The financial crisis in 2008 dried up funding. The scale of the vision proved wildly unrealistic.
Some industrial facilities and a port operate there now. But the grand vision of a rival to Dubai remains a desert mirage.
Construction continues slowly, with revised expectations that acknowledge reality better than the original hype.
The Spruce Goose Flies Once

Howard Hughes built the H-4 Hercules flying boat, nicknamed the Spruce Goose, for $23 million in 1940s dollars. That’s roughly $400 million today.
The massive wooden airplane was supposed to carry troops during World War II. It didn’t fly until 1947, two years after the war ended.
Hughes piloted it for about one mile at an altitude of 70 feet.
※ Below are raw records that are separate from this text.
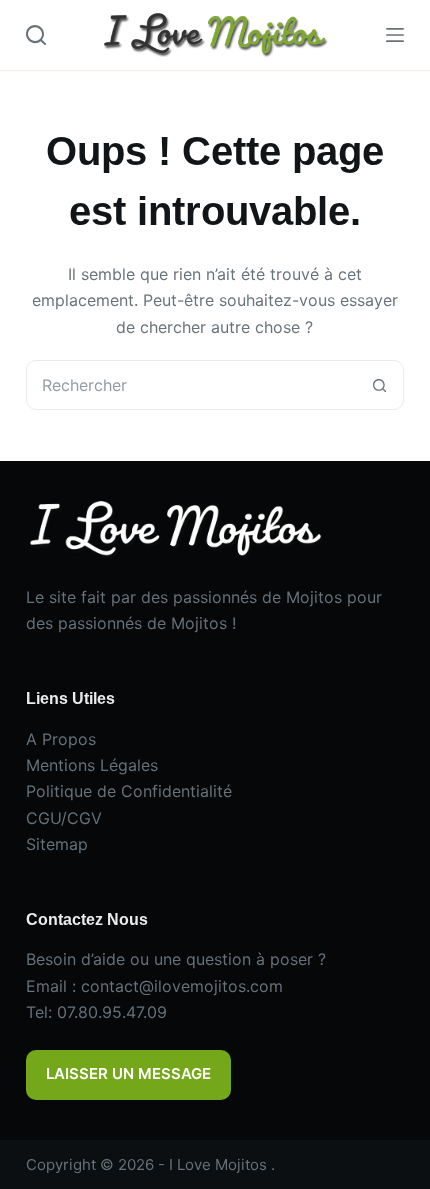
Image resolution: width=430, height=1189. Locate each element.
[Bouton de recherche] (379, 385)
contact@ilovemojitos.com (182, 986)
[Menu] (395, 35)
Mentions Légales (92, 765)
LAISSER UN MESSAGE (128, 1073)
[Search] (36, 35)
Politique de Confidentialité (129, 791)
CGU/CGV (64, 818)
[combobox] (191, 385)
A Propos (61, 739)
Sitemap (57, 844)
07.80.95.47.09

Then it never flew again.
The plane sat in storage for decades. Now it’s a museum piece in Oregon.
Hughes proved you could build a plane that large out of wood. He also proved it wasn’t particularly useful.
Australia’s Broadband Gamble

The National Broadband Network in Australia started with a budget of 37.4 billion Australian dollars. Current estimates put the final cost over 51 billion.
The project has been plagued by technical problems, cost blowouts, and political interference. Multiple changes in government led to multiple changes in the technical approach.
The network uses a mix of technologies instead of the original fiber-to-the-home plan. Australians got their broadband, but slower and more expensive than promised.
The government-owned company running it is struggling to make the economics work. The network may never generate enough revenue to justify its cost.
Hollywood’s Heaven’s Gate

“Heaven’s Gate” destroyed United Artists as an independent studio. The 1980 Western started with a $7.5 million budget and ended up costing over $44 million.
Director Michael Cimino had complete creative control after his success with “The Deer Hunter.” He used it to reshoot scenes endlessly, build entire Western towns that appeared briefly on screen, and bring a production locomotive to South Dakota.
The film opened to devastating reviews and empty theaters. It made back only $3.5 million. United Artists couldn’t survive the loss.
MGM bought the studio at a fire-sale price. The film gave studios a renewed fear of giving directors unlimited power and budgets.
Ford’s Edsel Experiment

The Ford Edsel launched in 1958 as a completely new car brand. Ford spent $250 million on development and marketing—equivalent to about $2.6 billion today.
The car flopped immediately. Critics hated the styling, especially the vertical grille that looked like a toilet seat. The car had quality control problems.
The marketing created expectations the product couldn’t meet. Ford sold about 110,000 Edsels in three years before killing the brand.
The company lost hundreds of millions. The Edsel became synonymous with product failure.
Business schools still teach it as a case study in what not to do.
The Price of Ambition

These failures share common threads. Overconfidence in planning.
Underestimation of complexity. Political pressure pushed projects forward past the point where stopping made more sense.
Technical challenges that proved insurmountable with available technology and budgets. The human cost often gets lost in the dollar figures.
Careers ended. Companies failed.
Taxpayers got stuck with bills they never agreed to pay. Workers lost jobs when projects collapsed.
But failure teaches. Each disaster here generated lessons that influenced future projects.
Some of those later projects succeeded because people learned from these expensive mistakes. The price of that education was steep, but the knowledge gained had value beyond what any accounting ledger could measure.
Progress requires risk. Sometimes risk means failure.
The difference between a visionary and a fool often comes down to whether the project worked or not.